*GOAL OF THE EXERCISE*
Output the line containing "The width and height of the screenshot is (787, 594)." and all subsequent lines of the listing below, copied exactly, with no other lines.

*DATA TO EXAMINE*
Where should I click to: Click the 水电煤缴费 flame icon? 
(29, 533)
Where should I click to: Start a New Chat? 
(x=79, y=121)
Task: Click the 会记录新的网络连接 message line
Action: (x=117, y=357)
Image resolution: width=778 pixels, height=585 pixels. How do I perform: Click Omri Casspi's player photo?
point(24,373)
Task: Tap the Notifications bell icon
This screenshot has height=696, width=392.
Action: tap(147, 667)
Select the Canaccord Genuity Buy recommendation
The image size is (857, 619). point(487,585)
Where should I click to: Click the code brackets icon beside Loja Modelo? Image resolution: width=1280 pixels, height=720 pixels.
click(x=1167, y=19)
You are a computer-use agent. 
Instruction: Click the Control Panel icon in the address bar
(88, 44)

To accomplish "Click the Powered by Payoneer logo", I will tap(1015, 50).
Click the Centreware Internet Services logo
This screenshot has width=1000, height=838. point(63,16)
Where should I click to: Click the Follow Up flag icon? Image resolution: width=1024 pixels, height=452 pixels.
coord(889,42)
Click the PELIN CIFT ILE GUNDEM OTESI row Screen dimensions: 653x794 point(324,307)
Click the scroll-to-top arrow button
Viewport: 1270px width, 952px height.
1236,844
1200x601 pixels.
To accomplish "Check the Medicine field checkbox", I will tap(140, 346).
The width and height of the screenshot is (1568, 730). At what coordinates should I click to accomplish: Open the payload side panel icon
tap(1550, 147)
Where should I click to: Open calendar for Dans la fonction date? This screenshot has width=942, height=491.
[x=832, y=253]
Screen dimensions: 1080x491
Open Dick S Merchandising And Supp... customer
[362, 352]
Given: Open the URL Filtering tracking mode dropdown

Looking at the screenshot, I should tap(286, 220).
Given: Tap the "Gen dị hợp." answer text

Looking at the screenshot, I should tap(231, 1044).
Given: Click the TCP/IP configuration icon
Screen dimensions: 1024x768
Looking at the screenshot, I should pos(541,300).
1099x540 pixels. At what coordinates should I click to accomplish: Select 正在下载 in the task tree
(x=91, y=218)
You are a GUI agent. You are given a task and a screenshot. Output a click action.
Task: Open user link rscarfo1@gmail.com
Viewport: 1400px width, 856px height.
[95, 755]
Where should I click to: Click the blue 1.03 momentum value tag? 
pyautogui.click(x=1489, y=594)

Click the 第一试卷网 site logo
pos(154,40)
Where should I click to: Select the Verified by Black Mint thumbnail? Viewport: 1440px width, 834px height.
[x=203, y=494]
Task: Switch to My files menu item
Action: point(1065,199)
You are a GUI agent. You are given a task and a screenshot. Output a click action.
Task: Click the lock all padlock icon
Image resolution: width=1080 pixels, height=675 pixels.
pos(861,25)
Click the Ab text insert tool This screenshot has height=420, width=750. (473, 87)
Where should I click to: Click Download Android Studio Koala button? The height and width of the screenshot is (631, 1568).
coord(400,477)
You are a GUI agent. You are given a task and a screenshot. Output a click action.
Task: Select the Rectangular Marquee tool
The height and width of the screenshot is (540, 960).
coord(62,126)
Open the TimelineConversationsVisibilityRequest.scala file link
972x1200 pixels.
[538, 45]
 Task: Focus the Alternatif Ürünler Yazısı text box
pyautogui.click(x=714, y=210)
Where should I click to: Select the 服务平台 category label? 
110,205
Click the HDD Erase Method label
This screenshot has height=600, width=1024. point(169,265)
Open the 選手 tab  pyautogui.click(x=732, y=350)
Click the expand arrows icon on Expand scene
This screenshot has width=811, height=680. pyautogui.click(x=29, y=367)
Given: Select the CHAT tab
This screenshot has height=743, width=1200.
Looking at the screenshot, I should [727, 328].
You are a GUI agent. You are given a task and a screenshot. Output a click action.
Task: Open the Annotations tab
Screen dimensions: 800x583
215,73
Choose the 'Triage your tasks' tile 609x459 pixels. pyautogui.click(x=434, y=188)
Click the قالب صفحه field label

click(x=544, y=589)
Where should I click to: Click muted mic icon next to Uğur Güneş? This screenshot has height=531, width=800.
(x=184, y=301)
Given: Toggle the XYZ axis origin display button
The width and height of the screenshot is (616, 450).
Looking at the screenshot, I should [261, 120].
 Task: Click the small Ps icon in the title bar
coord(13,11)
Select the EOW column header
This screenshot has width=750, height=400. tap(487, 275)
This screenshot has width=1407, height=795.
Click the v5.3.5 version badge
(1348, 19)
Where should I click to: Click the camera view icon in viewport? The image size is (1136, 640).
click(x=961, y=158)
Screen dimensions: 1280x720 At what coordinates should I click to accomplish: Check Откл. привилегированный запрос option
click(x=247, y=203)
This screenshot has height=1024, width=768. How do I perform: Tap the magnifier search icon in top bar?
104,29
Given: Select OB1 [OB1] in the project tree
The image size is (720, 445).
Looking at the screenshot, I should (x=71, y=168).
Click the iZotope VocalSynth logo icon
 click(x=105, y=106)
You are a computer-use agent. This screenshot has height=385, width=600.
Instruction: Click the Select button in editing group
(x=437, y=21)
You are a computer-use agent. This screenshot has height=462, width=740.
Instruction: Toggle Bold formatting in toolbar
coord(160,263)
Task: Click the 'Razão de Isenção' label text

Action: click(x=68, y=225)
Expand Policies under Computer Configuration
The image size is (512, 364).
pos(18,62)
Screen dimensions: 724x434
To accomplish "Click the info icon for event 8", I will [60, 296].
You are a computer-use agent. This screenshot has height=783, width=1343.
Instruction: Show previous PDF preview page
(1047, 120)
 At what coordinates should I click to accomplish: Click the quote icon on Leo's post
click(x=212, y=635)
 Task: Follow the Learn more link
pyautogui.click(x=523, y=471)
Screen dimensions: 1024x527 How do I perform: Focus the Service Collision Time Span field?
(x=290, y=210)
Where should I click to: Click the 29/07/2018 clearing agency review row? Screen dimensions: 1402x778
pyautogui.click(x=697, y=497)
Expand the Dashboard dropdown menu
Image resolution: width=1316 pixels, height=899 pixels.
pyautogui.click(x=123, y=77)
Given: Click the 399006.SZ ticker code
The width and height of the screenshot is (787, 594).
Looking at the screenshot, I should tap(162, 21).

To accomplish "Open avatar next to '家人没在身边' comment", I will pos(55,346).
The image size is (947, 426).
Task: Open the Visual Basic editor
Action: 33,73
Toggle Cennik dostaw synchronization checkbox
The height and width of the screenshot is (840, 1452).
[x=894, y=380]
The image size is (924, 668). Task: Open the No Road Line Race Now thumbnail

*WRITTEN SOLUTION*
The width and height of the screenshot is (787, 594).
Looking at the screenshot, I should tap(162, 21).

To accomplish "Open avatar next to '家人没在身边' comment", I will pos(55,346).
The image size is (947, 426).
Task: Open the Visual Basic editor
Action: 33,73
Toggle Cennik dostaw synchronization checkbox
The height and width of the screenshot is (840, 1452).
[x=894, y=380]
The image size is (924, 668). Task: Open the No Road Line Race Now thumbnail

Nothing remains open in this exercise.